Stored data entries
.....

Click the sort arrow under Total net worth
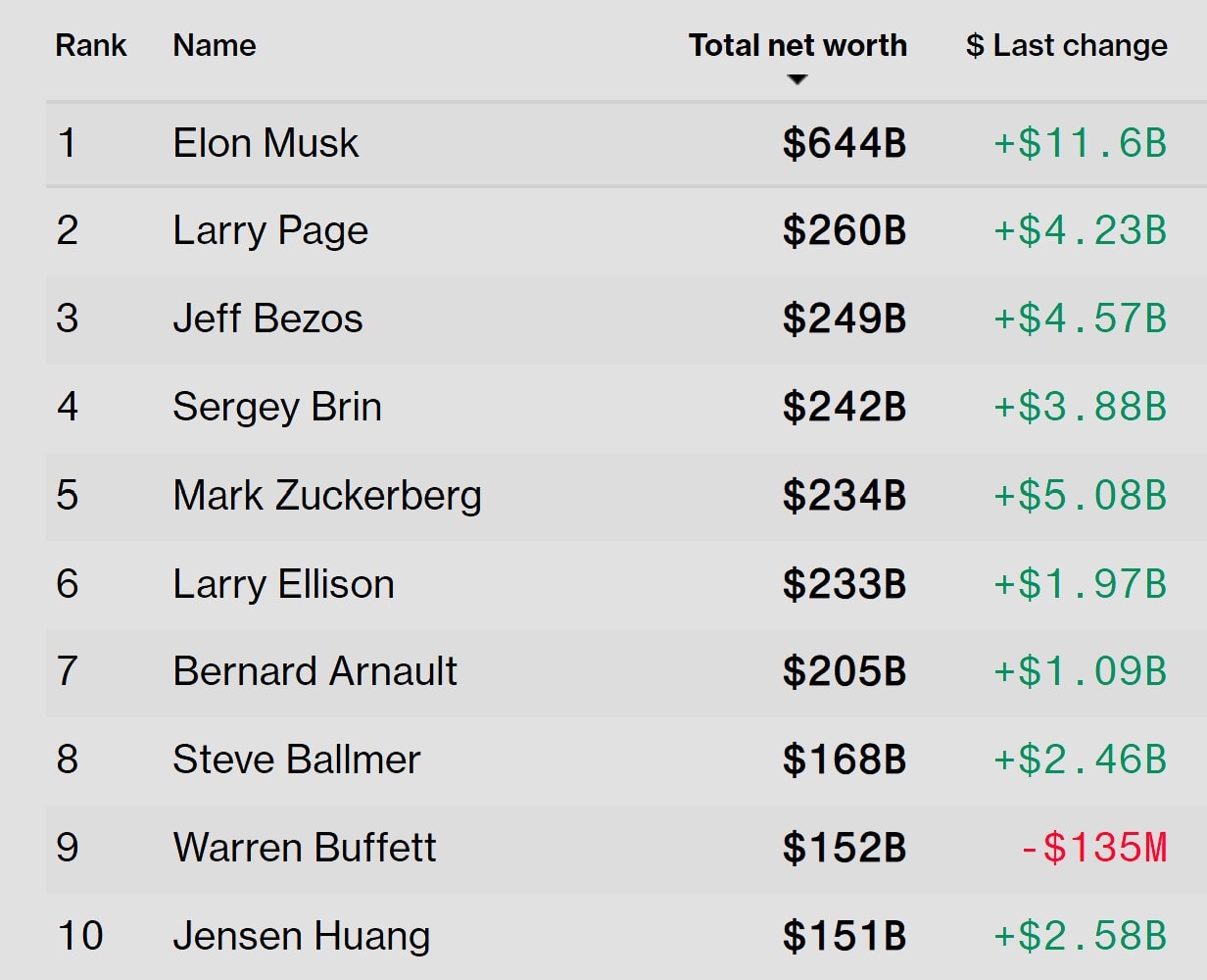The height and width of the screenshot is (980, 1207). pyautogui.click(x=797, y=80)
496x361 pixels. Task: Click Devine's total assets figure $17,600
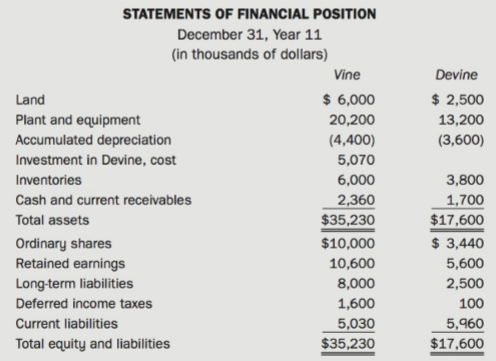click(x=457, y=220)
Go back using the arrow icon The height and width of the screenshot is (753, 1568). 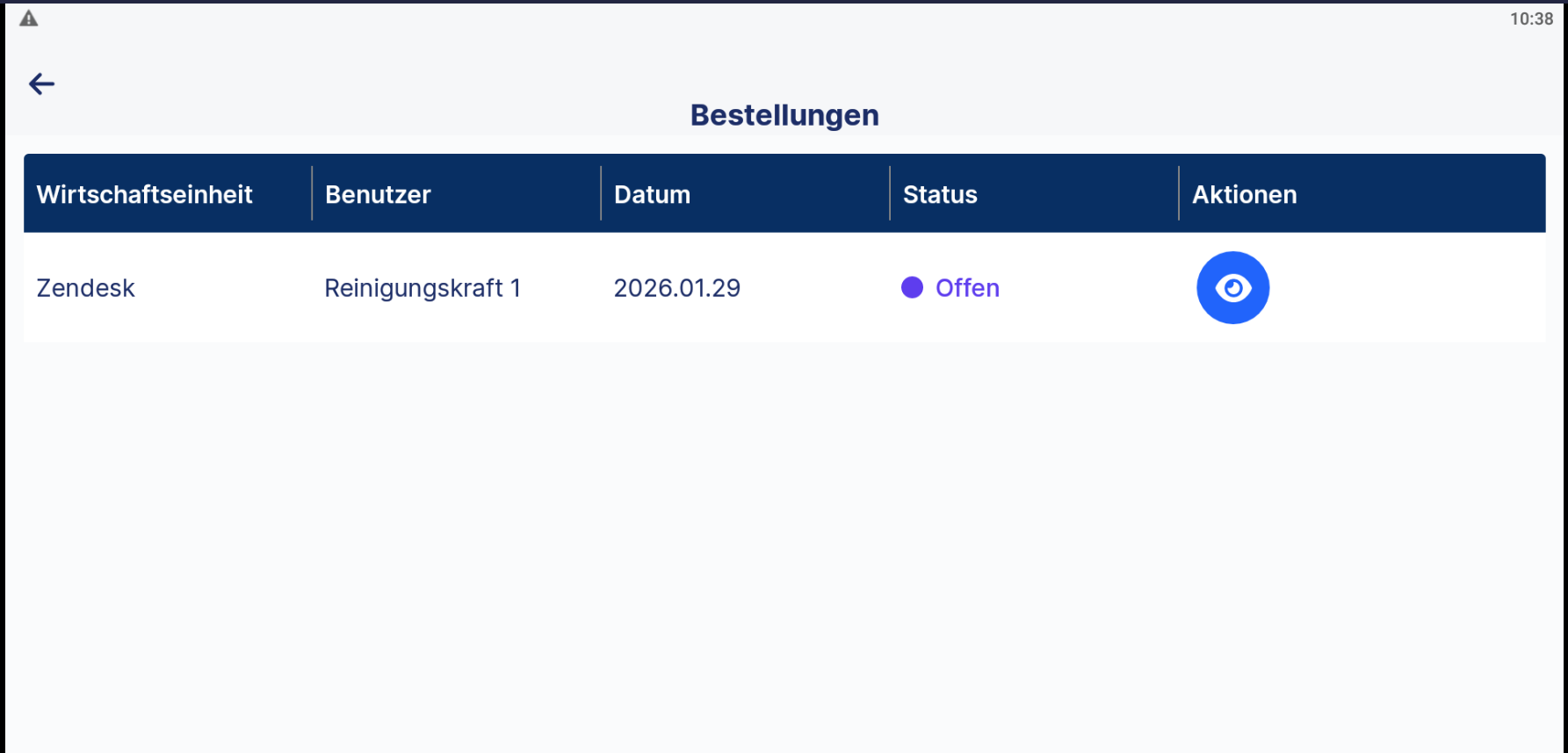41,83
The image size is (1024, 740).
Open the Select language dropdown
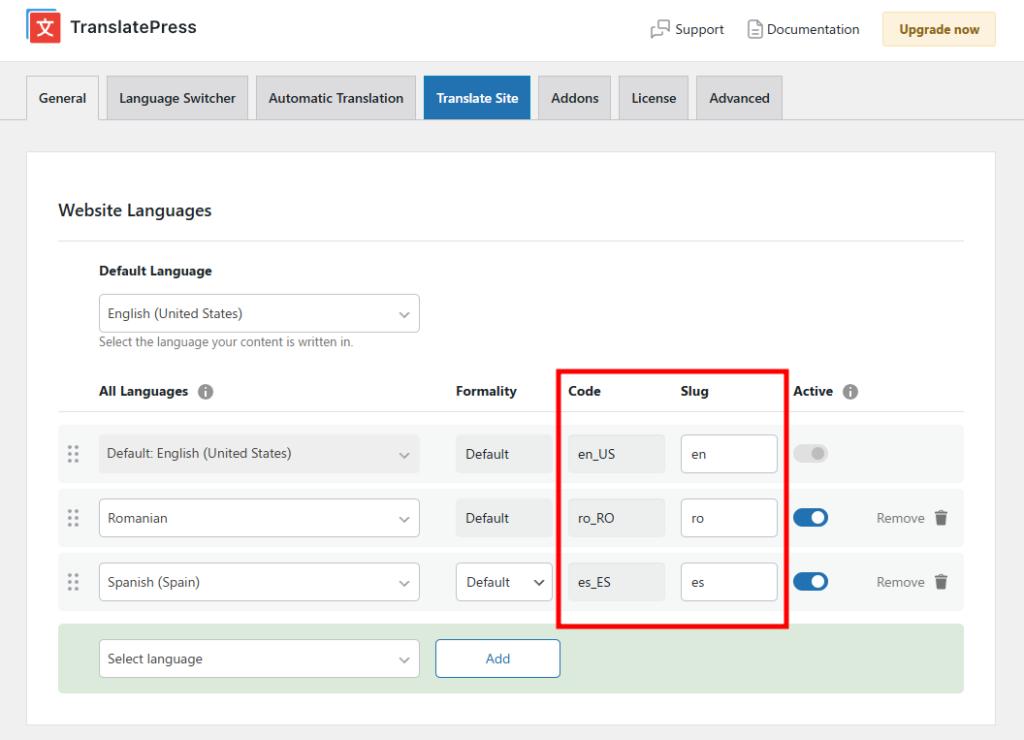[x=259, y=659]
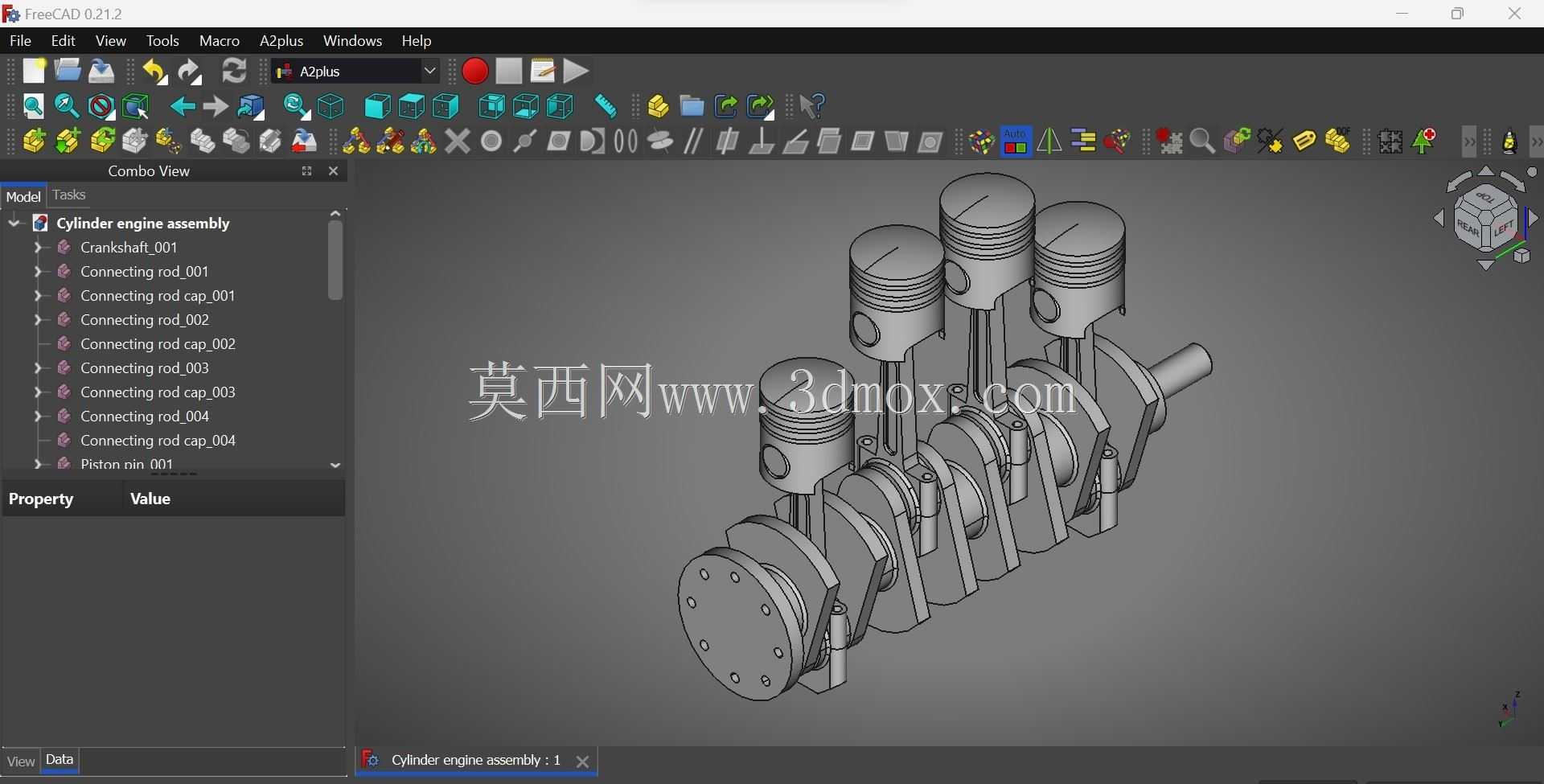Image resolution: width=1544 pixels, height=784 pixels.
Task: Select Connecting rod cap_002 in the tree
Action: pos(158,344)
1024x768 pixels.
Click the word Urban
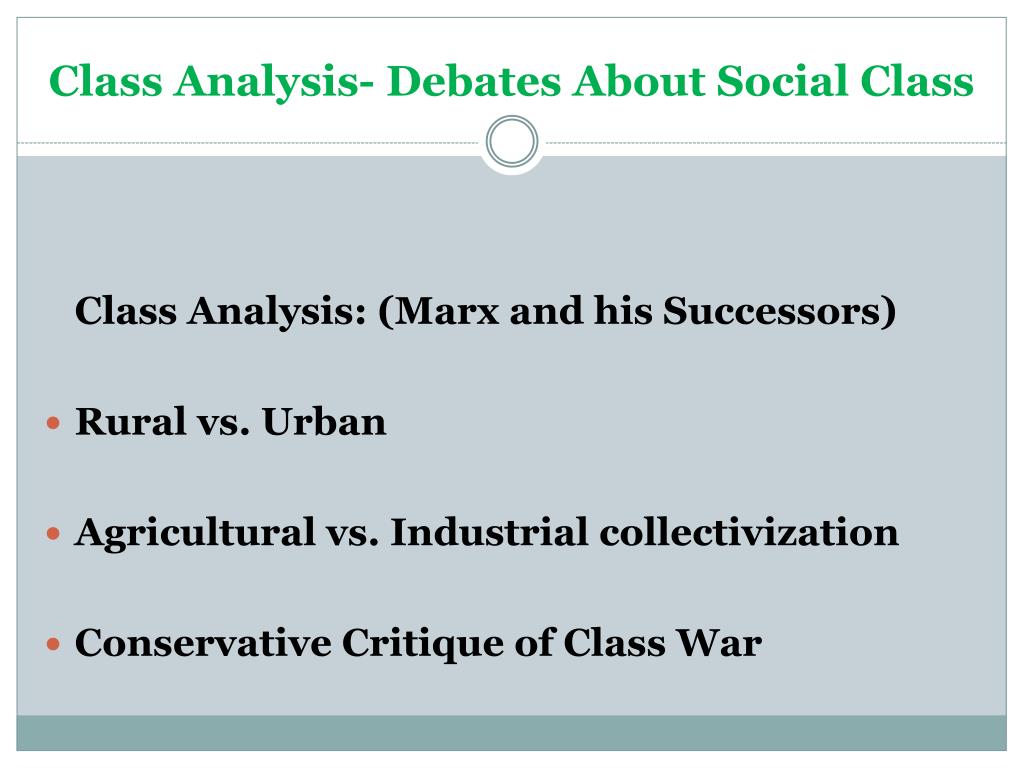pos(324,422)
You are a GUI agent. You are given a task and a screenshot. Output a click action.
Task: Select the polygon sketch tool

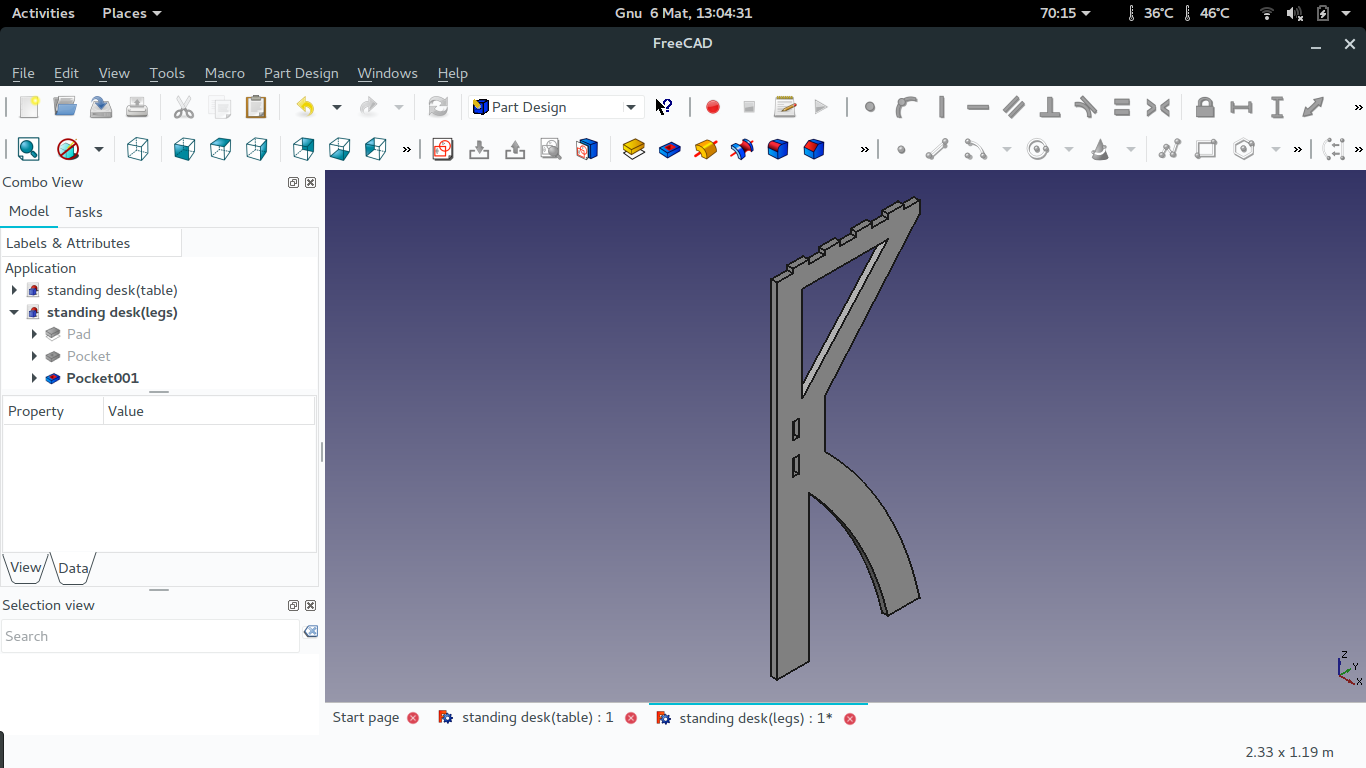[x=1243, y=148]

.....

[Directions for this task]
The lines wanted run from the one with "You are a GUI" through the final line of the data; repeat them word for word and skip every picture.

[The completed task]
You are a GUI agent. You are given a task and a screenshot. Output a click action.
Task: Select the polygon sketch tool

[x=1243, y=148]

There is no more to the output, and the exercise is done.